Question

An athlete needs to lose weight and decides to do it by “pumping iron.” (a) How many times must a $\mathbf{80}\mathbf{.}\mathbf{0}\mathbf{kg}$weight be lifted a distance of $\mathbf{1}\mathbf{.}\mathbf{00}\mathbf{}\mathbf{m}$in order to burn off $\mathbf{1}\mathbf{.}\mathbf{00}\mathbf{lb}$of fat, assuming that that much fat is equivalent to $\mathbf{3500}\mathbf{}\mathbf{Cal}\mathbf{?}$(b) If the weight is lifted once every$\mathbf{2}\mathbf{.}\mathbf{00}\mathbf{s}$, how long does the task take?

Short answer

a. $1.87\times {10}^4$times an 80.0 kg weight be lifted a distance of 1.00 m in order to burn 1.00 lb of fat.

b.
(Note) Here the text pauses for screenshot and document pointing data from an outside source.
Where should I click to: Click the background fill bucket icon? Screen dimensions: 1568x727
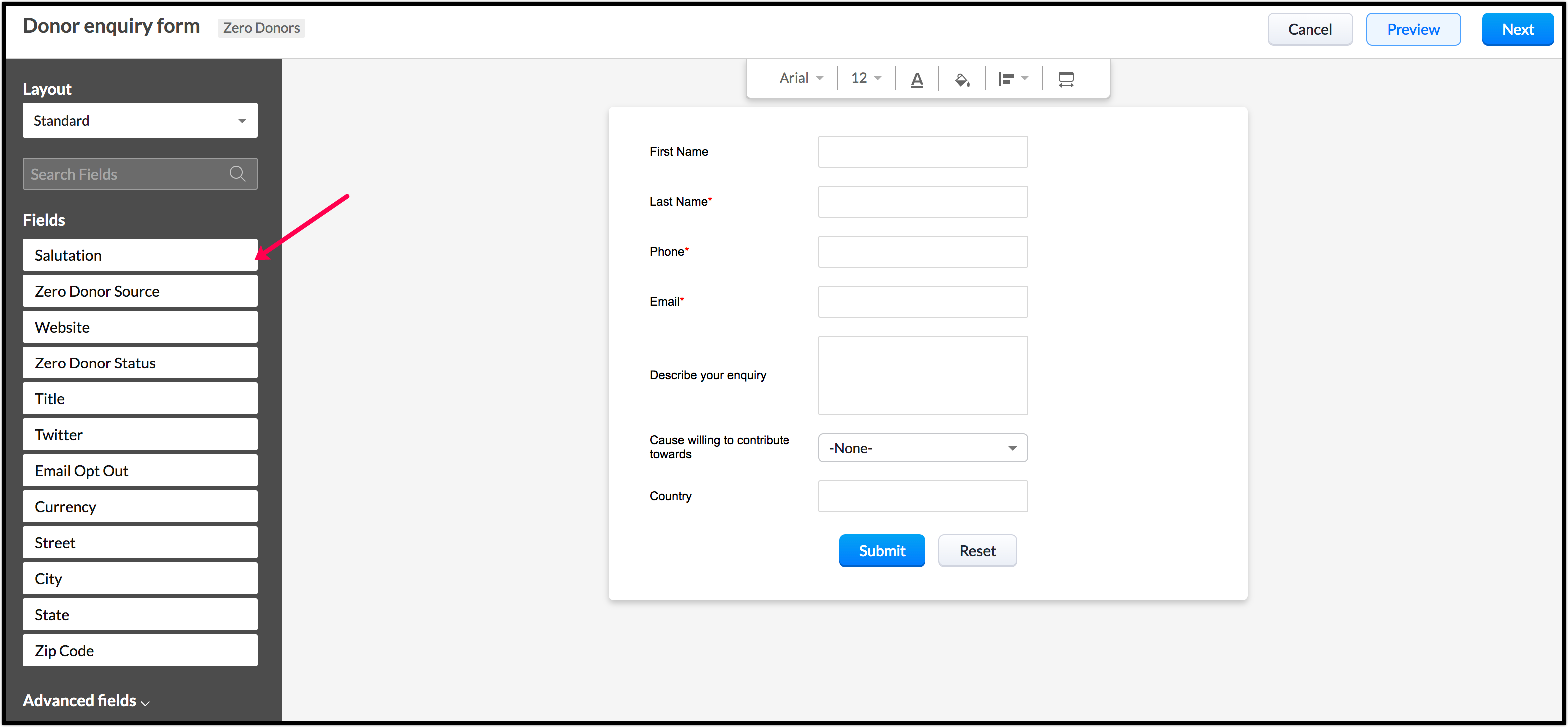tap(962, 79)
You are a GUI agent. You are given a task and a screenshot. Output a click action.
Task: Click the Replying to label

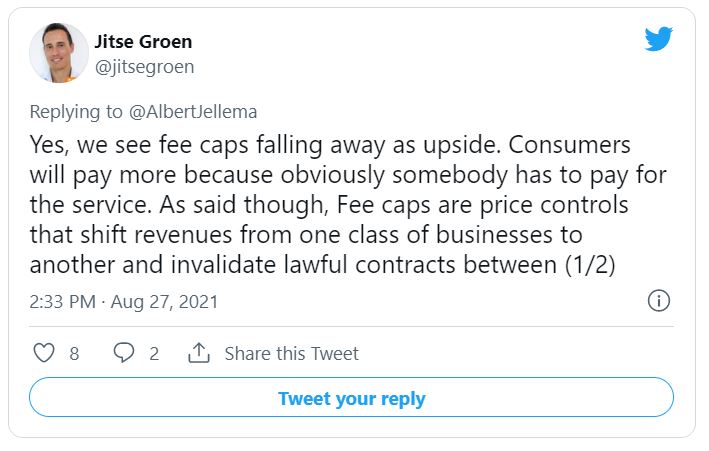pos(76,112)
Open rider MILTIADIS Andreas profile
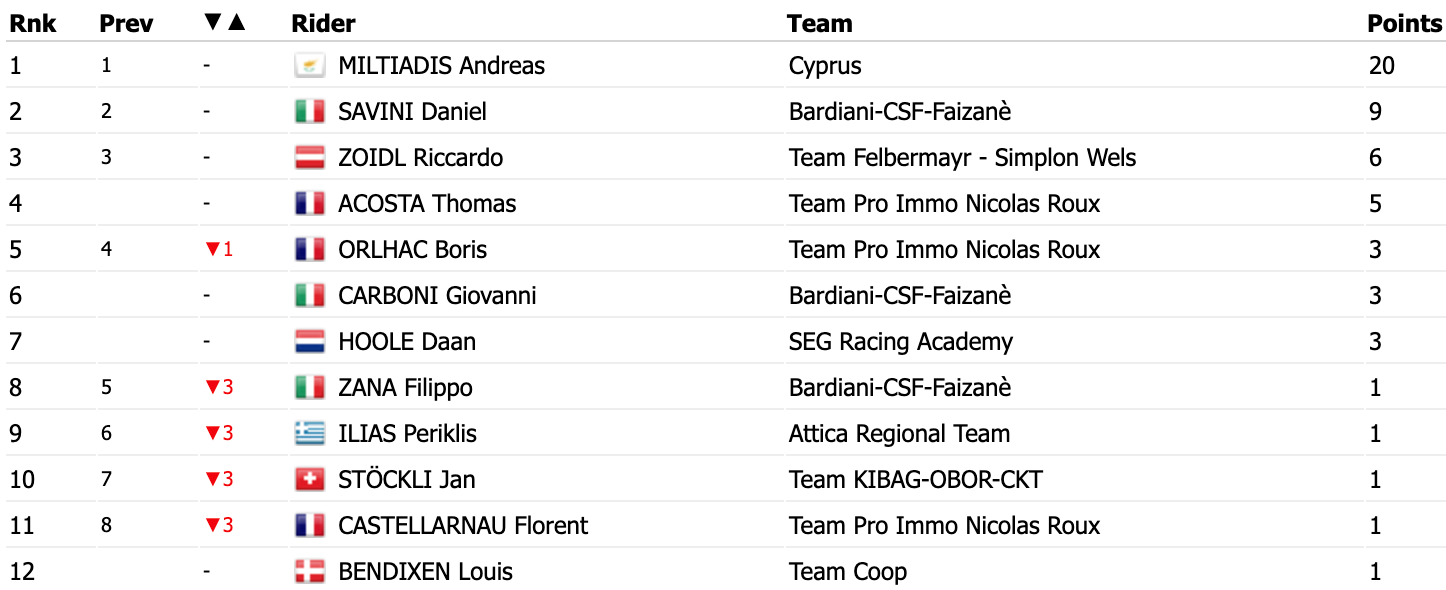Viewport: 1446px width, 590px height. tap(442, 66)
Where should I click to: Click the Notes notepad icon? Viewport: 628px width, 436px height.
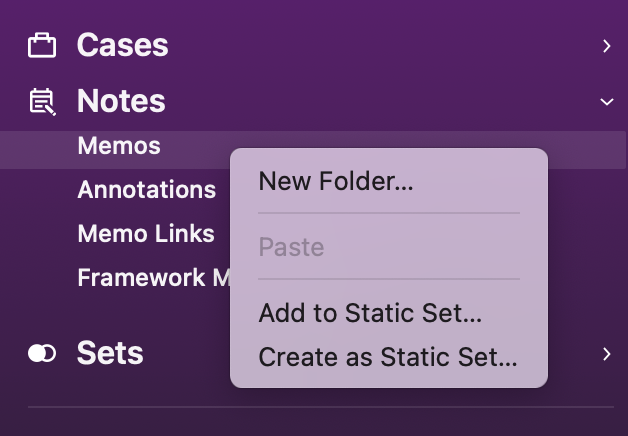point(42,101)
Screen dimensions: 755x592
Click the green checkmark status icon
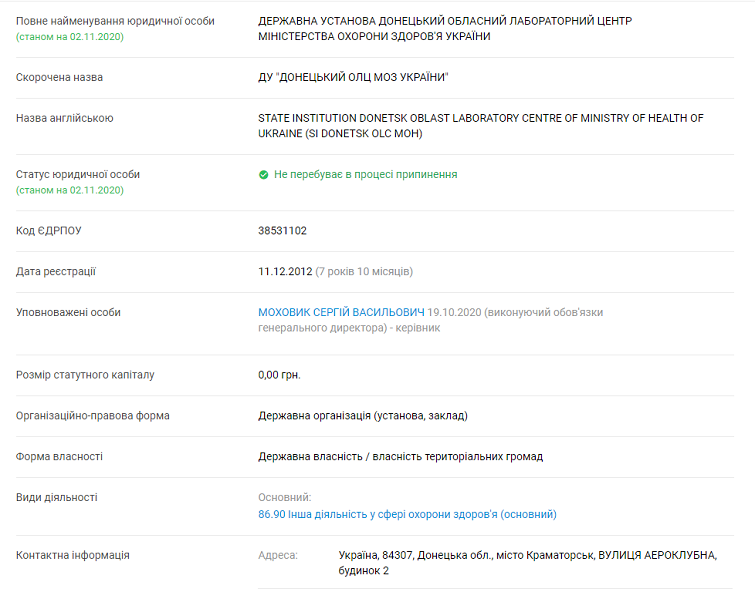(x=264, y=174)
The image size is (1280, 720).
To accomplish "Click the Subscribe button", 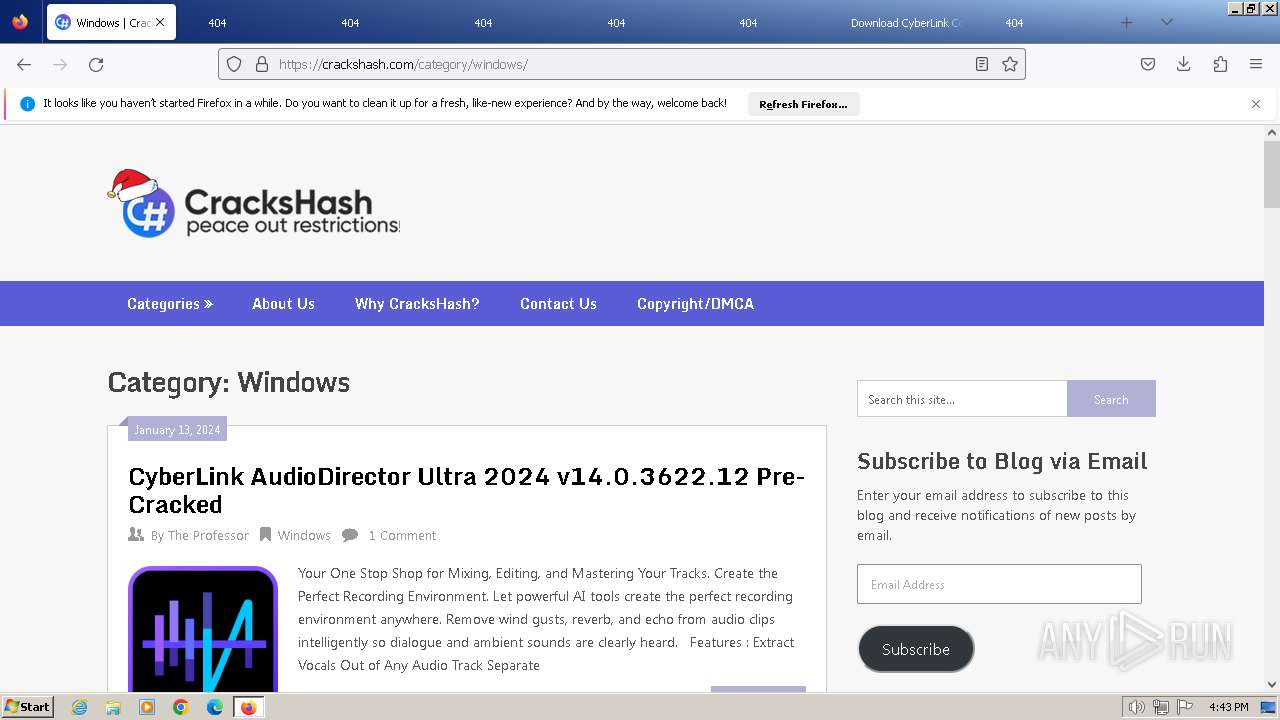I will pyautogui.click(x=916, y=649).
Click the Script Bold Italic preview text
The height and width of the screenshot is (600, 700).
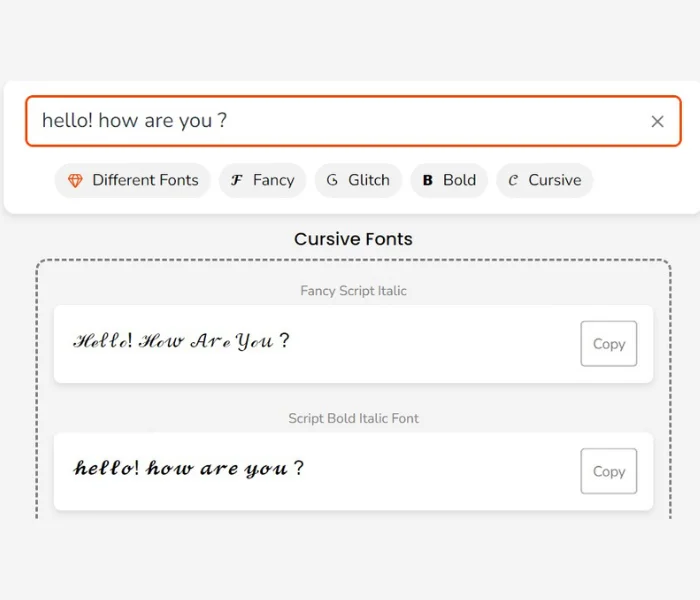(188, 468)
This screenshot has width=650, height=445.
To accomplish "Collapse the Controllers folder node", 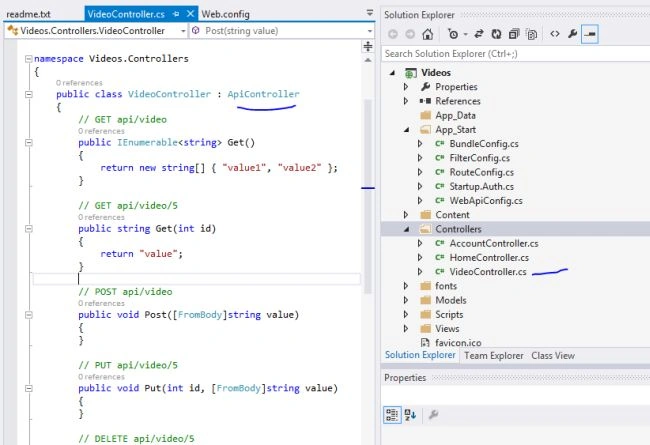I will 406,229.
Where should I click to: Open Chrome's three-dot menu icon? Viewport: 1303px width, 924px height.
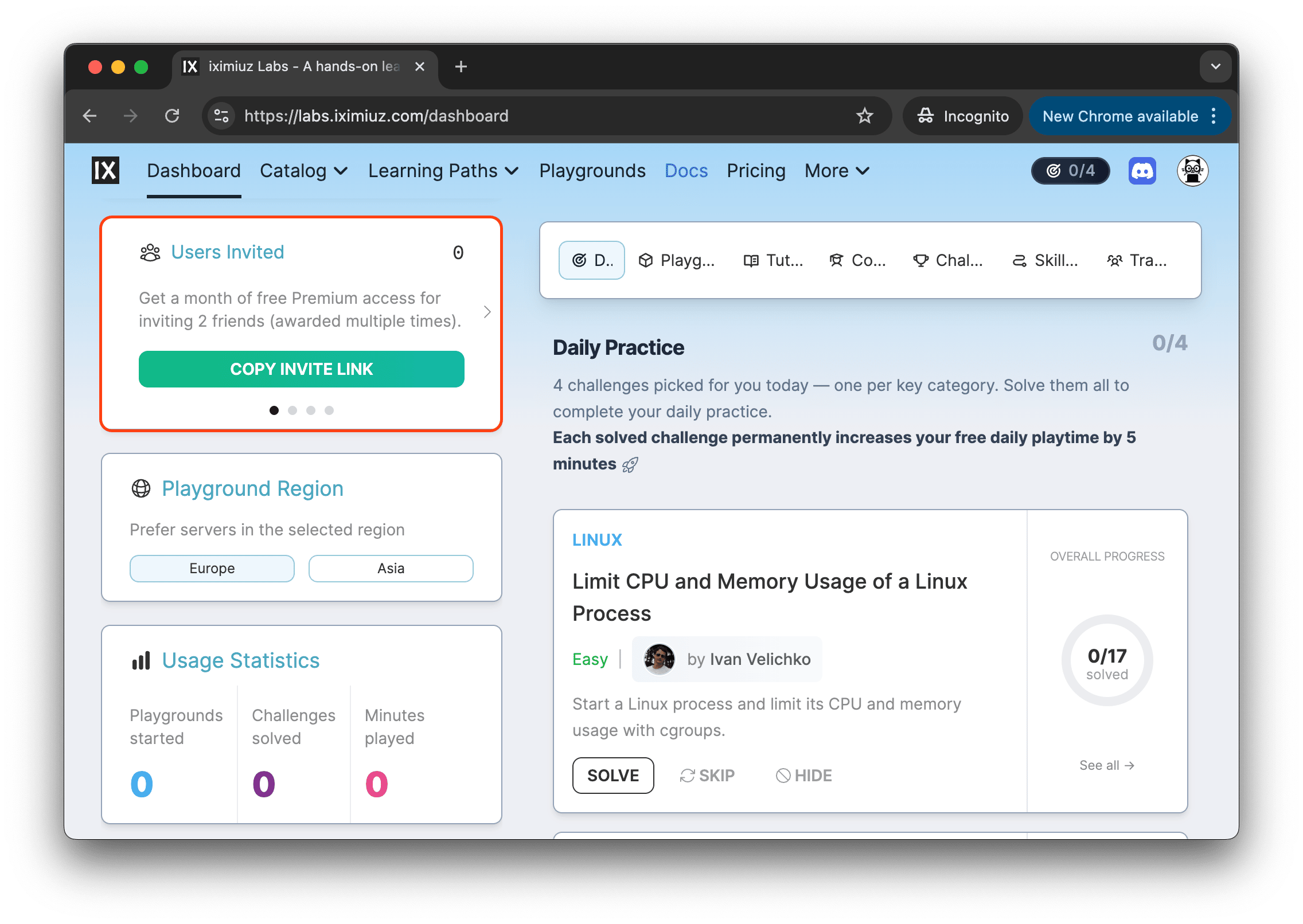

If the weight is lifted once every $2.00\text{s}$, the total time required to complete the task will be 10.4 hours .

Step-by-step solution

Stating the given data

i. Mass of the weight, $m=80.0\text{kg}$.

ii. Lifting distance, $h=1.00\text{m}$.

iii. Amount of fat to be burned

$$\begin{gathered} 1lb=3500Cal \\ =3500Cal\times \frac{4186J}{1Cal} \\ =14.65\times {10}^{6}J \end{gathered}$$

iv. Time taken between two turns, $t=2.00\text{s}$.

Understanding the concept of energy

As the athlete will lift weight several times, it must be equal to the amount of fat to be burned. We convert the amount of fat to burn to its equivalent units and from this,we find the number of turns required.From the time gap between two turns and the number of turns calculated in the first part, we will get the total time required to complete the task.

Formula:

The potential energy of a body, $U=mgh$…(i)

Calculation of number of times of lifting the weight

a.

Assume the number of turns required is n.

So we can say that:

As the athlete will lift the weight several times, it must be equal to the amount of fat to be burned. So, the total energy to be energy using equation (i) is given and we can get the number of times of lifting as follows:

$$\begin{gathered} U=nmgh \\ 14.65\times {10}^6 \text{J}=n\times 80.0 \text{kg}\times 9.8 {\text{m/s}}^{\text{2}}\times 1.0 \text{m} \\ n=\frac{14.65\times {10}^6 \text{J}}{80.0\times 9.8\times 1.0 \text{J}} \\ =1.87\times {10}^4 \end{gathered}$$

Hence, the required number of times of lifting the weight is $1.87\times {10}^4$.

Calculation of total time required to complete the task

b.

Time between two turns $=2.0s$

So:

Total time required = Time between two turns $\times$Number of turns

$$\begin{gathered} \left(t\right)=2.00 \text{s}\times 1.87\times {10}^4 \\ =3.6\times {10}^4\text{s} \\ =3.74\times {10}^4\text{s}\times \frac{1 \text{hr}}{3600\text{s}} \\ =10.38\text{hr} \\ \approx 10.4\text{hrs} \end{gathered}$$

Hence, the required time to do the task is 10.4 hrs.